Jack Liffey stopped because a police siren had come irritatingly along a nearby block, switched abruptly to its higher-pitched whooping, and now, in the silence, a disembodied amplified voice bellowed, “White Accord, you ran a stop sign! Pull over!”

The announcement must have worked, because all the belligerent noises outside cut off at once. Joe Ozaki did not seem to have noticed the interruption.

“You're taking back things, aren't you? A chest, some china plates. A kitchen chair. Are they in the next room? No, you're too smart for that.
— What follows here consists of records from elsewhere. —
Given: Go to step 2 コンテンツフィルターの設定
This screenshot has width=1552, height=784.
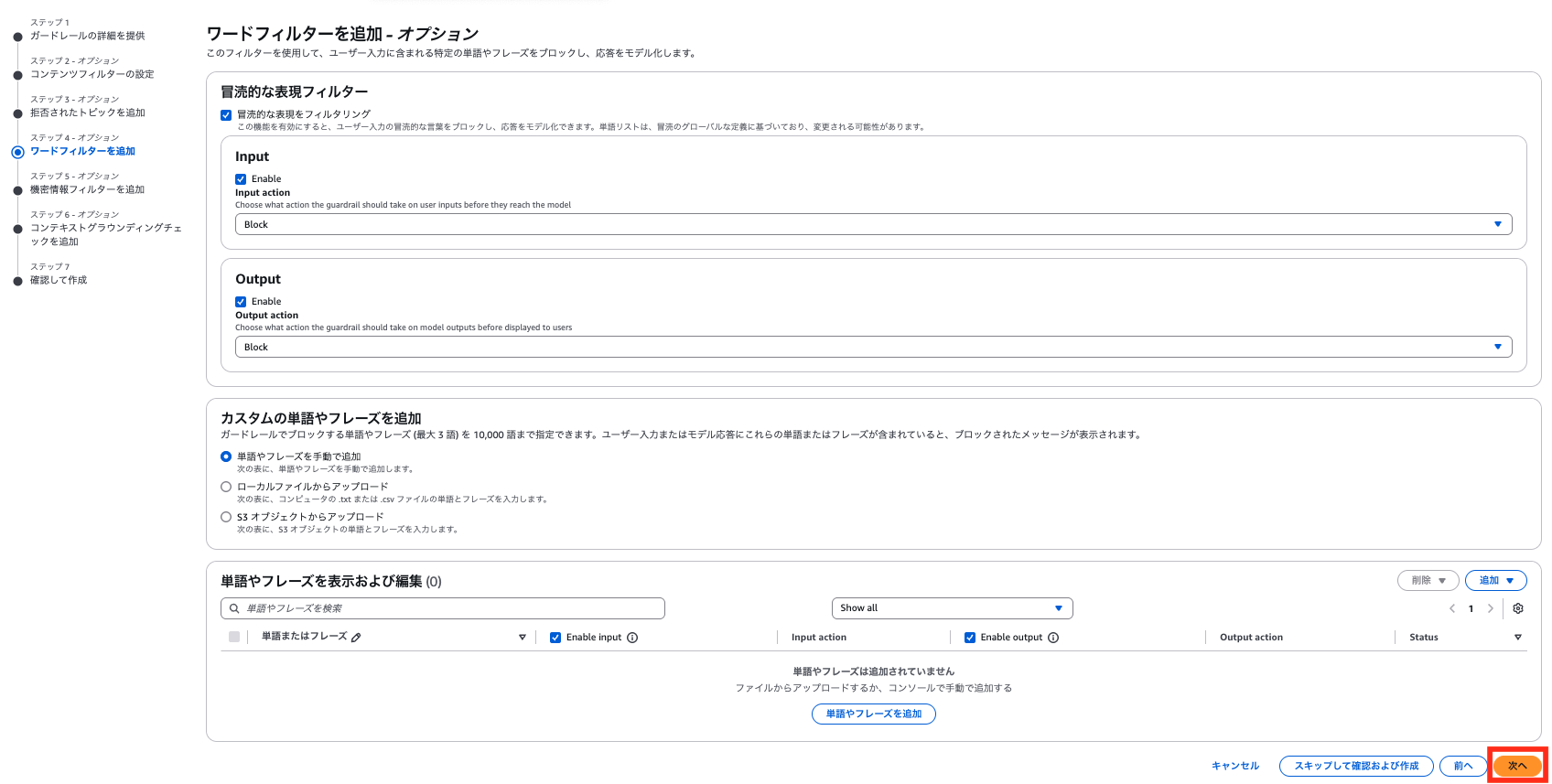Looking at the screenshot, I should click(92, 74).
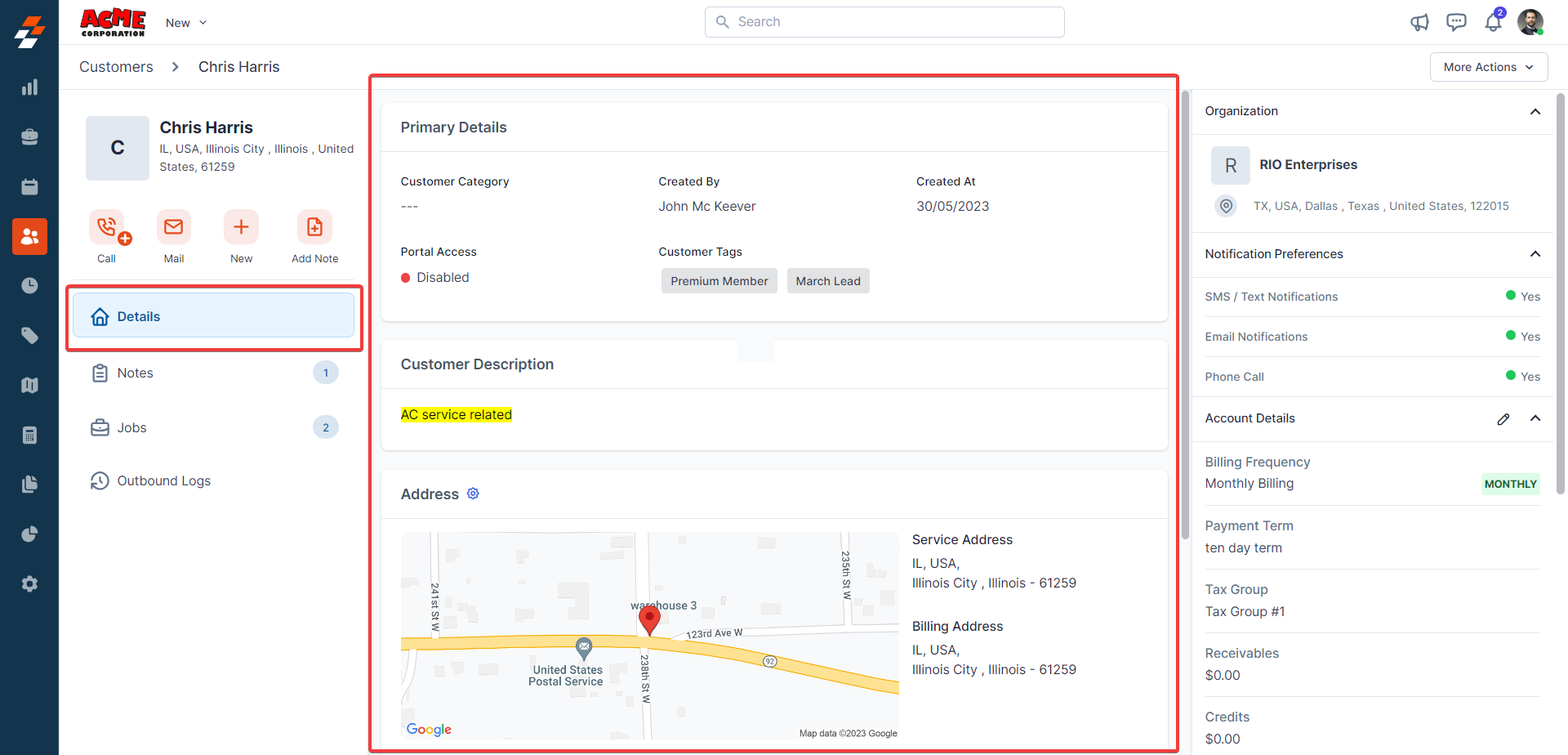
Task: Collapse the Organization section
Action: [x=1535, y=112]
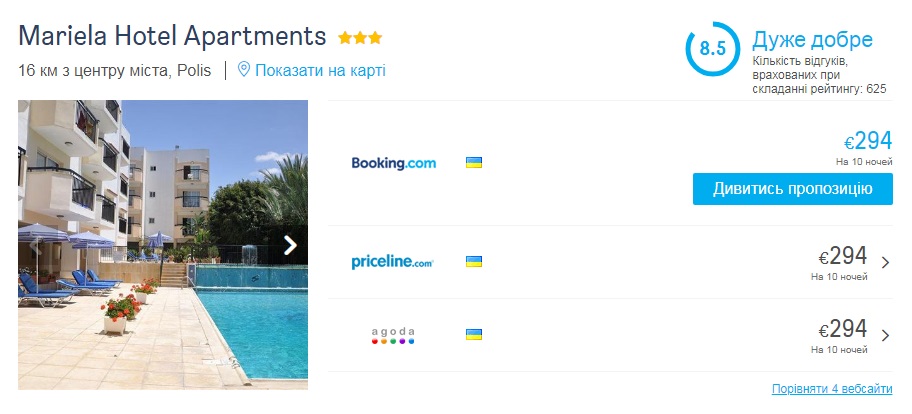Screen dimensions: 912x414
Task: Click the Ukrainian flag next to Booking.com
Action: tap(474, 162)
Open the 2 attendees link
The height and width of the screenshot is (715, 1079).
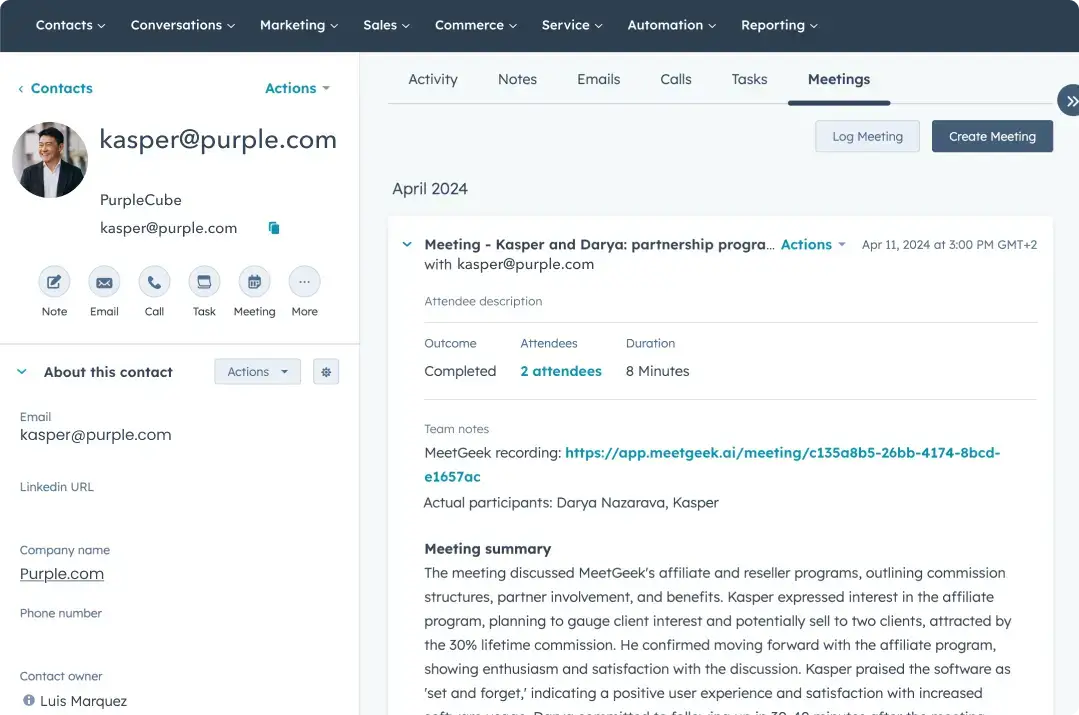click(x=560, y=370)
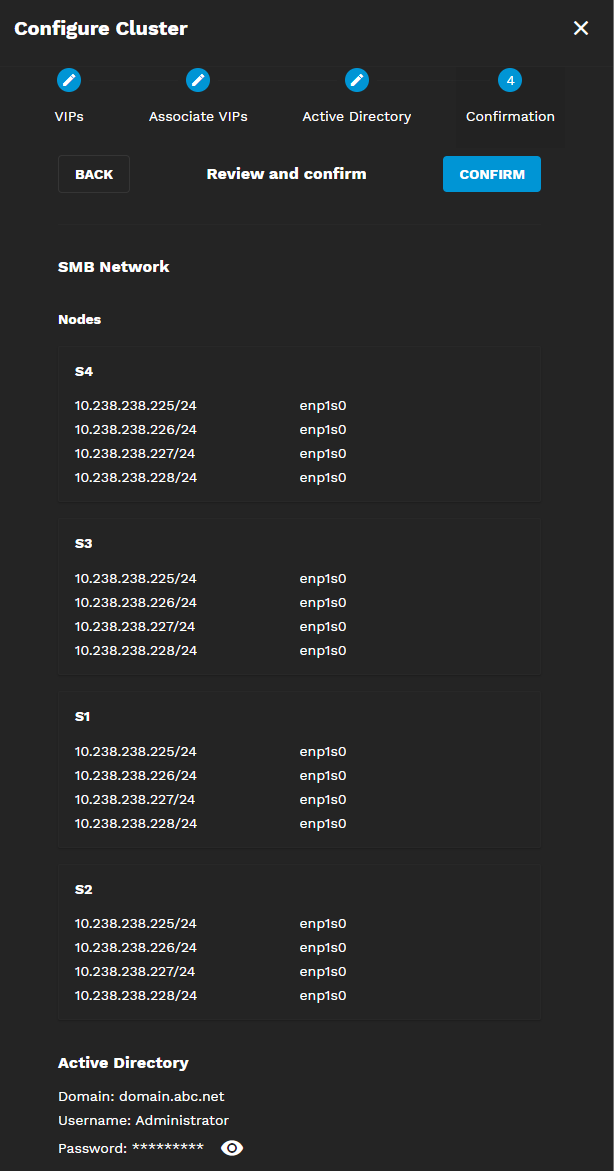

You probably don't even live here, at least not all the time. This looks like a motel room, a room with no personality at all. I don't see any signs of use. Are you like those Middle East dictators who sleep in a different bed every night?” He had a brainstorm. “Or have you moved back to Terminal Island, somewhere over there as near as you can get to the site of the old village? No one's supposed to live there, but that was your family's home. I'm sure you could find a niche somewhere, a hidey-hole to make your own.”

He waited longer than usual this time, trying to outwait him, but that was a fool's game. Ozaki was simply not going to talk, not tonight.

“I'd like to hear about your grievance. I like to think I have a moral code, too.” Jack Liffey spoke for a few minutes about losing his job in aerospace, discovering he had this unexpected talent for finding missing children. It was unnerving having nothing coming back—like baring your soul in a confessional and then finding out that the priest had stepped out for a cigarette break. “Maybe we could do something about your grievance together.”

Jack Liffey glanced at his watch and saw he'd been there almost forty-five minutes, talking to himself. How strange, he thought. “I warn you, the cops know your name now, and they'll find you in a few days, if you have any normal routine at all. I'm not going to tell them about this place, but they're not fools. I think you may need me more than I need you, if you have some righteous task to complete. I'll let you think it over. I'll be back here tomorrow night at eight, and then it's your turn to talk to me.”

He didn't wait for the acknowledgment that he knew would not come. Jack Liffey tore his eyes free from Joe Ozaki's and went out the door with no departing words. He didn't let himself relax as he walked up the drive, in case the man was watching, but after he got the car started and drove a few blocks, he stopped along the road and let out a massive gasp. The tension had left his hands trembling against the wheel and his knees shuddering. His one functioning lung struggled to get back to a normal breathing pace. He had been near hyperventilating. Joe Ozaki should have been a queen's guard outside Buckingham Palace, he thought, or perhaps a samurai, legs apart and arms folded, waiting in front of the paper house, standing watch unquestioningly for some inscrutable master.